近年、カーボンニュートラル実現に向け、世界的に炭素排出量の削減の動きが活発化しており、ITの分野においても、「2030年までに温室効果ガス排出量を45%削減」が呼びかけられております。ソフトウェアの開発や運用においても炭素排出量削減の検討が始まっており、削減努力が適切に反映される評価手法が求められています。そこで、ソフトウェア利用時の炭素排出を構成する電力利用、ハードウェア利用、利用する電力の炭素強度をもとに炭素排出量をスコアとして評価するSCIを策定しました。本手法を活用することで、同じ機能を持つソフトウェア同士の運用における環境負荷を比較できるほか、ソフトウェアに加えた改修が炭素排出に与える影響を把握することを可能にします。また、これらの示唆は環境負荷の少ないソフトウェア選定への活用、炭素排出の少ないソフトウェア開発・運用技術の開発に役立てることができます。

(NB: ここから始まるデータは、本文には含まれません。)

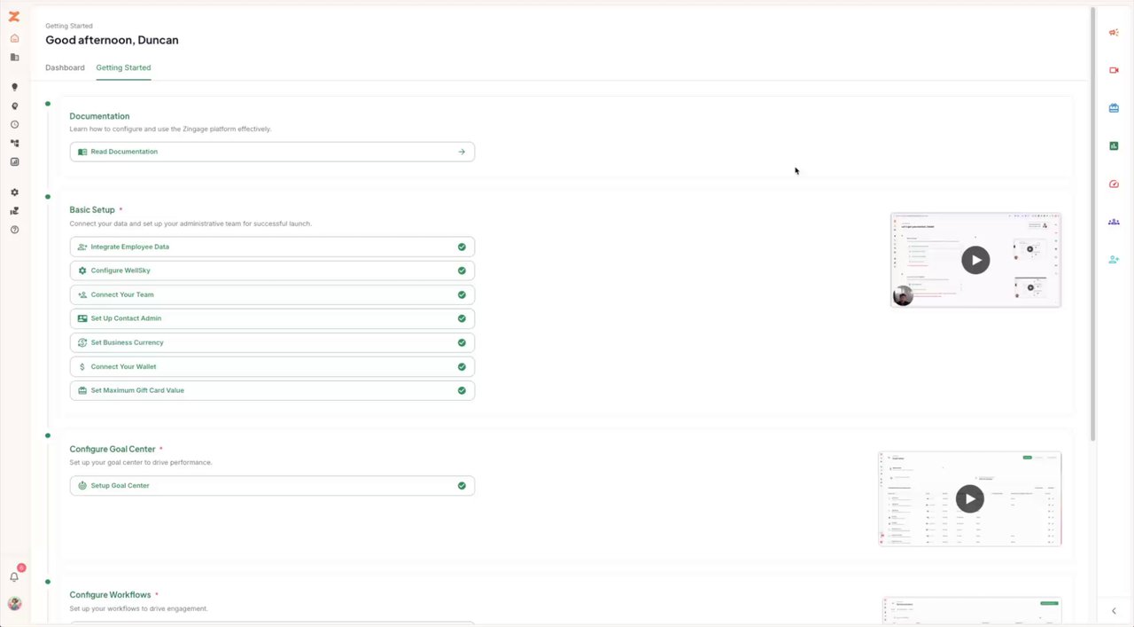Image resolution: width=1134 pixels, height=627 pixels.
Task: Select the Getting Started tab
Action: point(123,67)
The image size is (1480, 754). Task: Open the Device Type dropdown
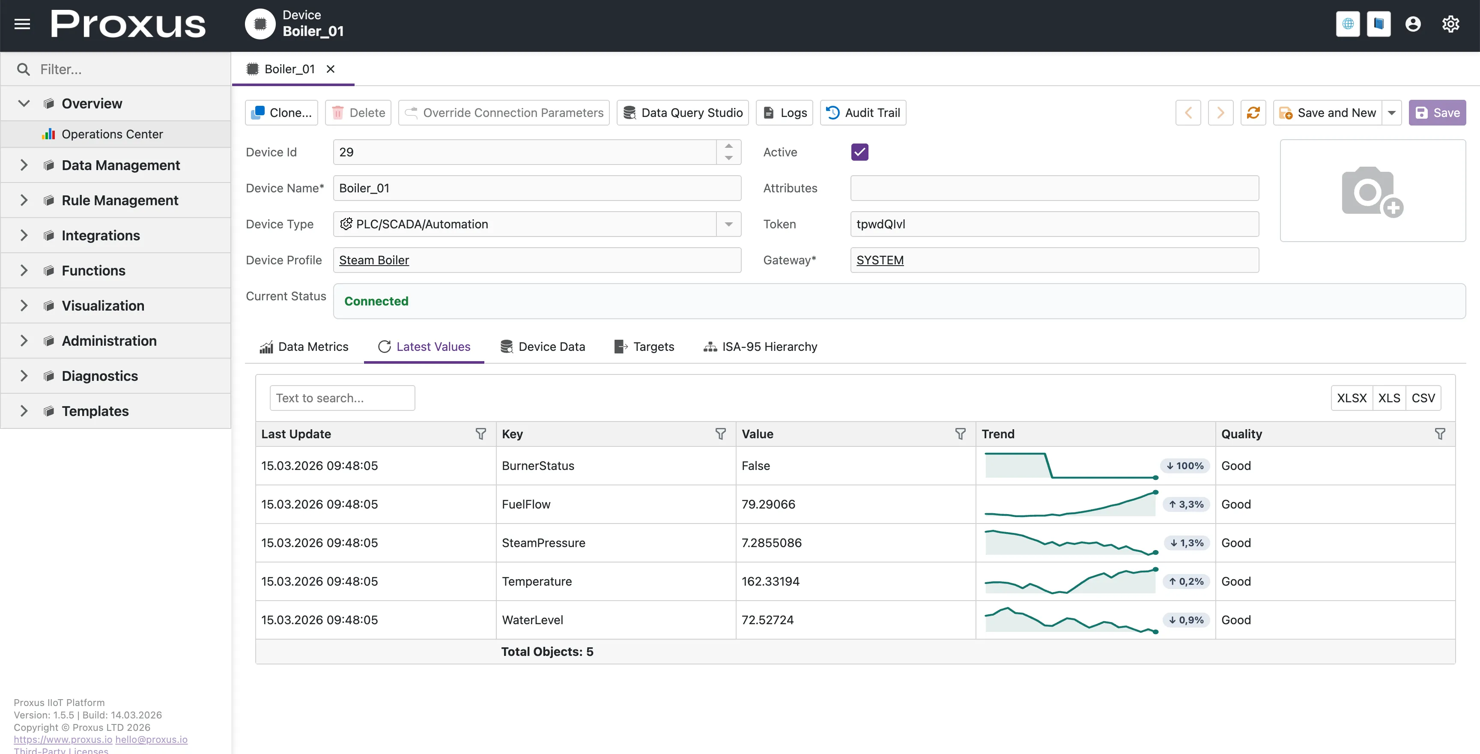point(729,224)
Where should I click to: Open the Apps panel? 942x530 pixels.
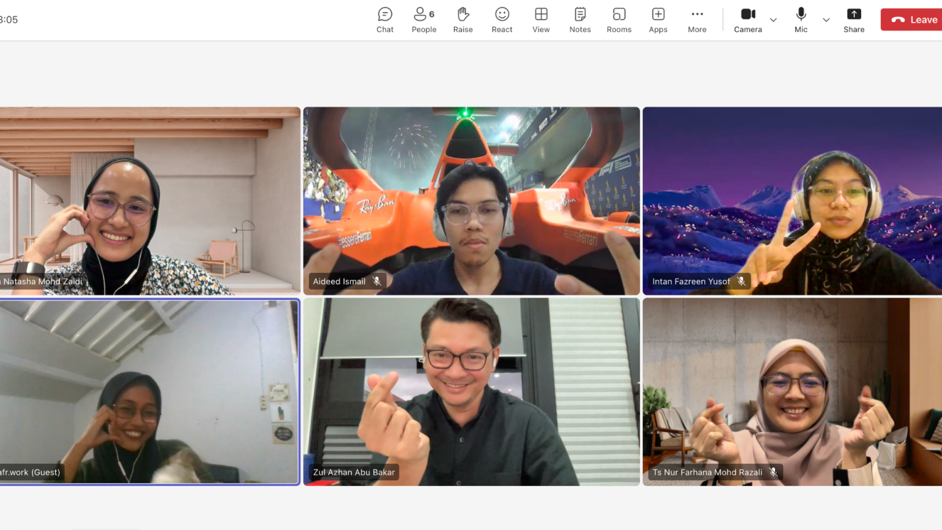[x=657, y=19]
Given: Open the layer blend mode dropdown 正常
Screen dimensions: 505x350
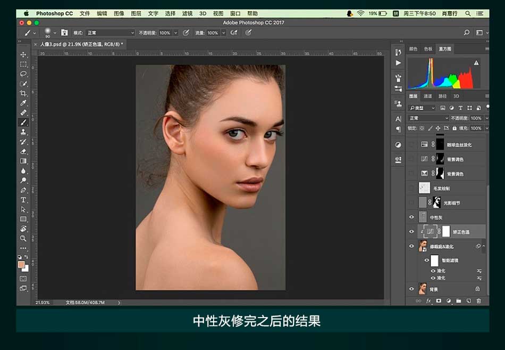Looking at the screenshot, I should [x=428, y=118].
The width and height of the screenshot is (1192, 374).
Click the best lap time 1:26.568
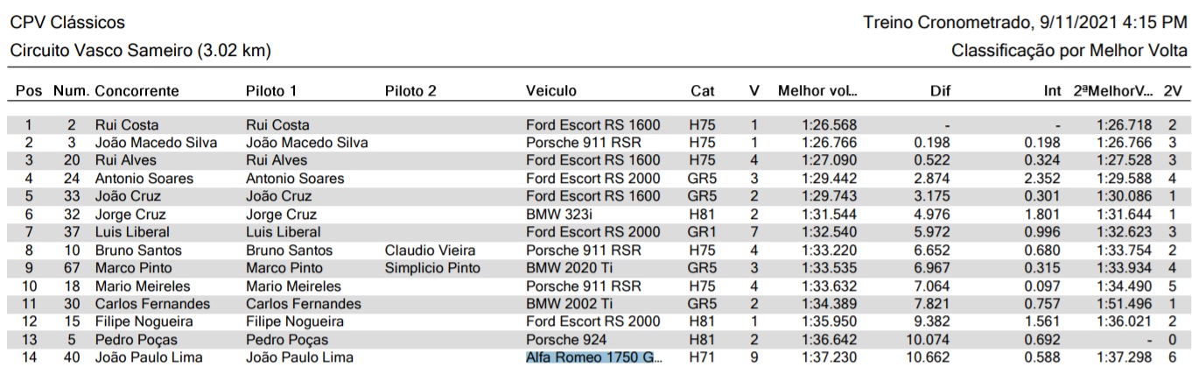(x=829, y=125)
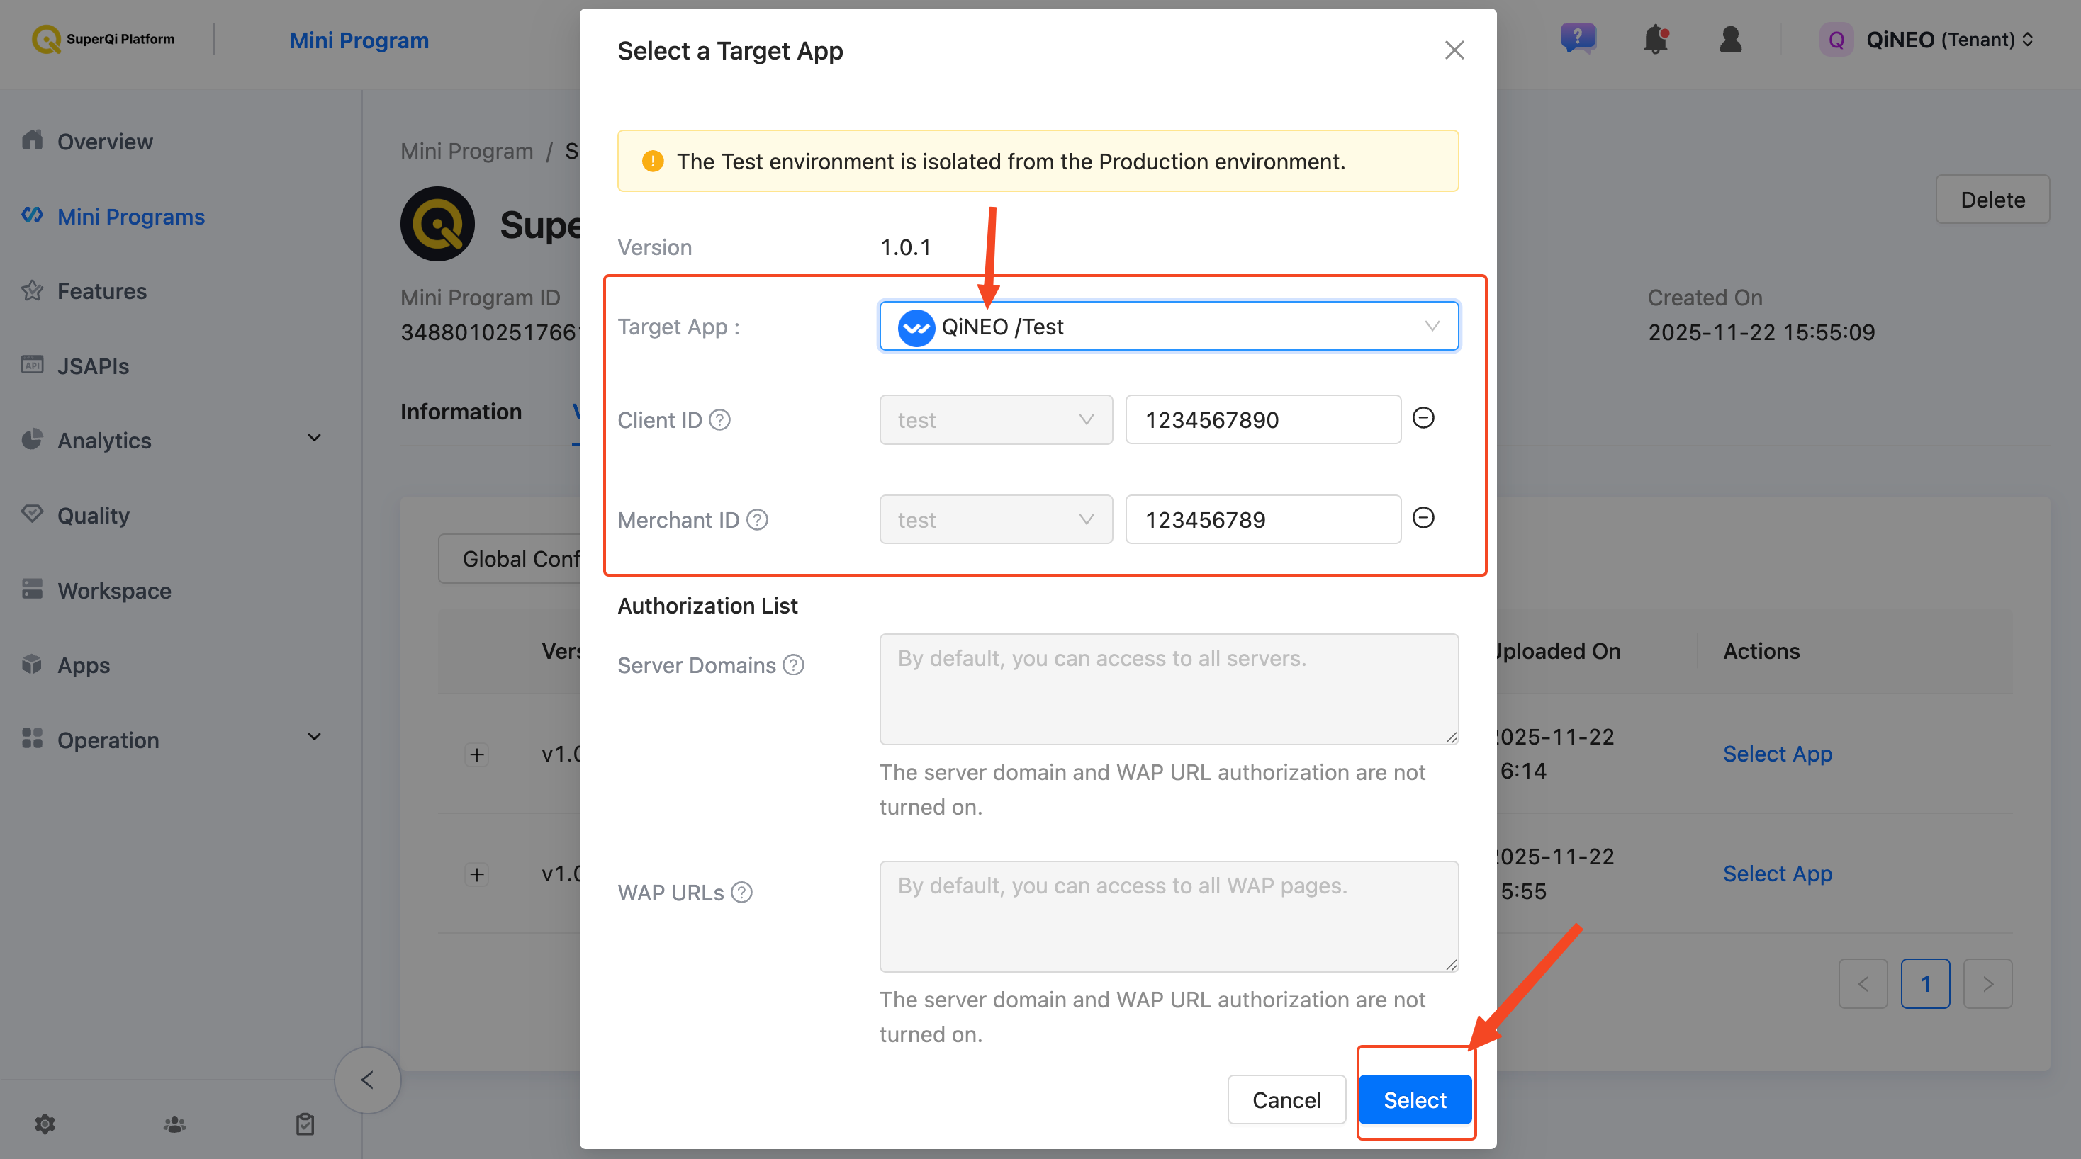Open the Client ID test dropdown

(996, 420)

こうした活動から、NTTデータはより環境負荷の少ないソフトウェア開発・運用の技術や方法論を確立し、社会インフラへの適用を通して社会全体に価値を還元していきます。

ABSが拓く最適化された社会
エネルギー利用や物流など社会全体の最適化に向けて、NTTデータと広島大学は、「アダプティブ・バルク・サーチ(以下、ABS)」を開発しました。ABSは、膨大なデータ・選択肢に基づいて、定量的な意思決定をするために、汎用的で高速な計算を実現します。
AIや機械学習などの手法を用いてコンピューティングパワーを人間の意思決定の代替や補助に活用する取り組みが活発化しています。その中でも、膨大な組合せの中から様々なトレードオフの中で最も適切な選択肢を導き出す数理最適化が注目されています。しかし、最適化問題を高速かつ精度よく解くには、問題ごとに適切なソフトウェアやハードウェアを選定する必要があります。また、非常に高難度の最適化問題を効率的に解くには、高価なソリューションが必要な場合もあります。それに対して、ABSは様々な業界の問題を共通のフォーマットで投入することができ、問題による得手不得手ができる限り発生しないような工夫が施されているため、より幅広い問題を解くことができます。また、ABSは、汎用のGPU製品を活用しているため、GPUの数や性能に比例し、計算速度を向上させることを可能にします。これらの特長により、汎用性と高速性を兼ね備えた計算が可能となり、取り扱える問題の範囲を拡げることができます。
NTTデータは、幅広い計算技術の課題と可能性とを明らかにしていき、新しいコンピューティングの仕組みによる社会の発展と課題の解決を目指します。